2025-11-22T21:13:17.025129

Connecting the Dots: A Machine Learning Ready Dataset for Ionospheric Forecasting Models

Wolniewicz, Kelebek, Mestici et al.
Operational forecasting of the ionosphere remains a critical space weather challenge due to sparse observations, complex coupling across geospatial layers, and a growing need for timely, accurate predictions that support Global Navigation Satellite System (GNSS), communications, aviation safety, as well as satellite operations. As part of the 2025 NASA Heliolab, we present a curated, open-access dataset that integrates diverse ionospheric and heliospheric measurements into a coherent, machine learning-ready structure, designed specifically to support next-generation forecasting models and address gaps in current operational frameworks. Our workflow integrates a large selection of data sources comprising Solar Dynamic Observatory data, solar irradiance indices (F10.7), solar wind parameters (velocity and interplanetary magnetic field), geomagnetic activity indices (Kp, AE, SYM-H), and NASA JPL's Global Ionospheric Maps of Total Electron Content (GIM-TEC).
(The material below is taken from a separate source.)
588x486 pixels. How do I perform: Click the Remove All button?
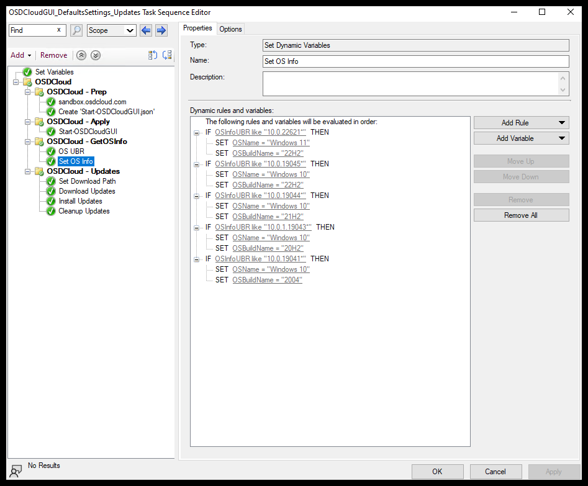click(520, 215)

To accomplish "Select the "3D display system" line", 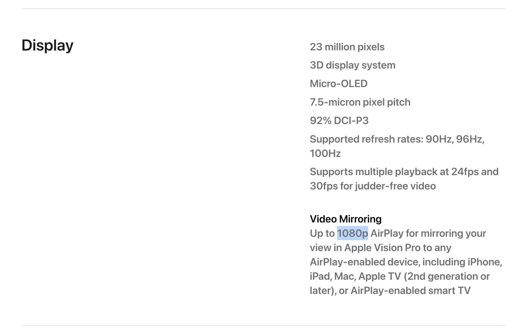I will pyautogui.click(x=352, y=65).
We also implement geospatially sparse data such as the TEC derived from the World-Wide GNSS Receiver Network and crowdsourced Android smartphone measurements. This novel heterogeneous dataset is temporally and spatially aligned into a single, modular data structure that supports both physical and data-driven modeling. Leveraging this dataset, we train and benchmark several spatiotemporal machine learning architectures for forecasting vertical TEC under both quiet and geomagnetically active conditions. This work presents an extensive dataset and modeling pipeline that enables exploration of not only ionospheric dynamics but also broader Sun-Earth interactions, supporting both scientific inquiry and operational forecasting efforts.
academic

Connecting the Dots: A Machine Learning Ready Dataset for Ionospheric Forecasting Models

Basic Information

  • Paper ID: 2511.15743
  • Title: Connecting the Dots: A Machine Learning Ready Dataset for Ionospheric Forecasting Models
  • Authors: Linnea M. Wolniewicz, Halil S. Kelebek, Simone Mestici, Michael D. Vergalla, Giacomo Acciarini, Bala Poduval, Olga Verkhoglyadova, Madhulika Guhathakurta, Thomas E. Berger, Atılım Güneş Baydin, Frank Soboczenski
  • Institutions: University of Hawai'i at Mānoa, University of Oxford, Università degli Studi di Roma Sapienza, Free Flight Research Lab, ESA, University of New Hampshire, NASA JPL, NASA Headquarters, University of Colorado Boulder, University of York & King's College London
  • Publication Venue: NeurIPS 2025 Workshop: Machine Learning for the Physical Sciences
  • Paper Link: https://arxiv.org/abs/2511.15743

Abstract

Operational forecasting of the ionosphere represents a critical challenge in space weather, with primary difficulties arising from sparse observational data, complex coupling across geospace layers, and growing demand for timely and accurate predictions supporting Global Navigation Satellite Systems (GNSS), communications, aviation safety, and satellite operations. As part of the 2025 NASA Heliolab project, this paper presents a carefully curated open-access dataset that integrates diverse ionospheric and heliospheric measurements into a coherent, machine learning-ready structure. The dataset synthesizes multiple data sources including Solar Dynamics Observatory (SDO) data, solar irradiance indices (F10.7), solar wind parameters (velocity and interplanetary magnetic field), geomagnetic activity indices (Kp, AE, SYM-H), and NASA JPL's Global Ionospheric Maps of Total Electron Content (GIM-TEC). The research team trained and benchmarked multiple spatiotemporal machine learning architectures for predicting vertical TEC under both quiet and geomagnetically active conditions, providing support for both scientific research and operational forecasting.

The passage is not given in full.